Kurt Ewald wrote:
> Dear forum,
> gap> t;
> Group([ (1,4,3), (1,4) ]) is a subgroup of s4, but not normal
> gap> v;
> Group([ (1,2)(3,4), (1,3)(2,4) ]) is a normalsubgroup of s4
> Because t is a complement to v in s4, s4 is a semidirectproduct of t by v.
> But using the automorphismGroup of t all the
> GroupHomomorphismByImages failed and the construction of the
> was impossinble.
> Are there other methods?
I don't understand your question. Perhaps this is what you want to do:
t:=Group([ (1,4,3), (1,4) ]); v:=Group([ (1,2)(3,4), (1,3)(2,4) ]); hom:=GroupHomomorphismByFunction(t,AutomorphismGroup(v), a->ConjugatorAutomorphism(v,a)); g:=SemidirectProduct(t,hom,v);
and this works. In fact, the so constructed g turns out to be _equal_
to SymmetricGroup(4) in GAP.
In fact, I have a related question: is there a SemidirectProduct
function for Lie algebras in GAP? Or did someone make it already? That
would save me some work..
> A second question:
> knowing H and Q can GAP construct G or the isomorphismClass of G?

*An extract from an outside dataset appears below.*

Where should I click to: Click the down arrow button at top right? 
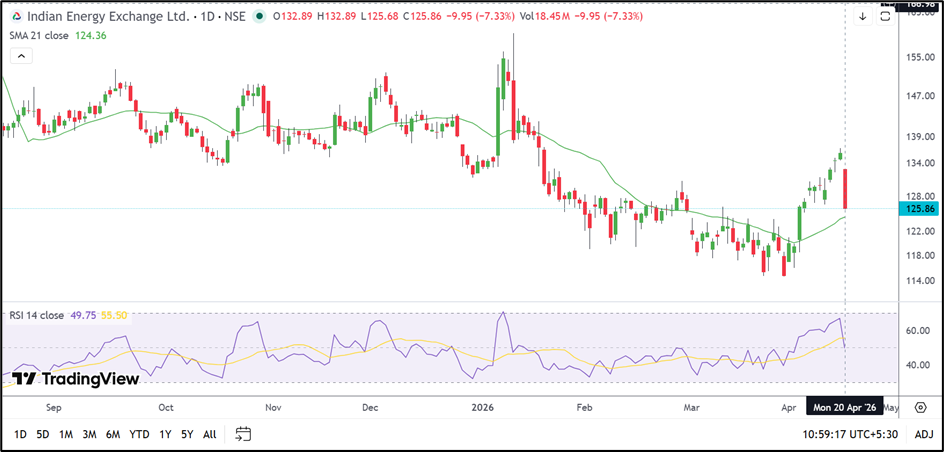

The isomorphism class of G is by no means unique from this equation,
and to compute all possibilities is in general a hard problem. I do
not know the details in the case of groups, but for Lie algebras, in
case H is an Abelian ideal, the possible extensions are parametrized
by the 2-cohomology group H^2(G/H,H). Something similar should hold
for groups (for an Abelian H?), and I guess you can do some cohomology
computations in GAP.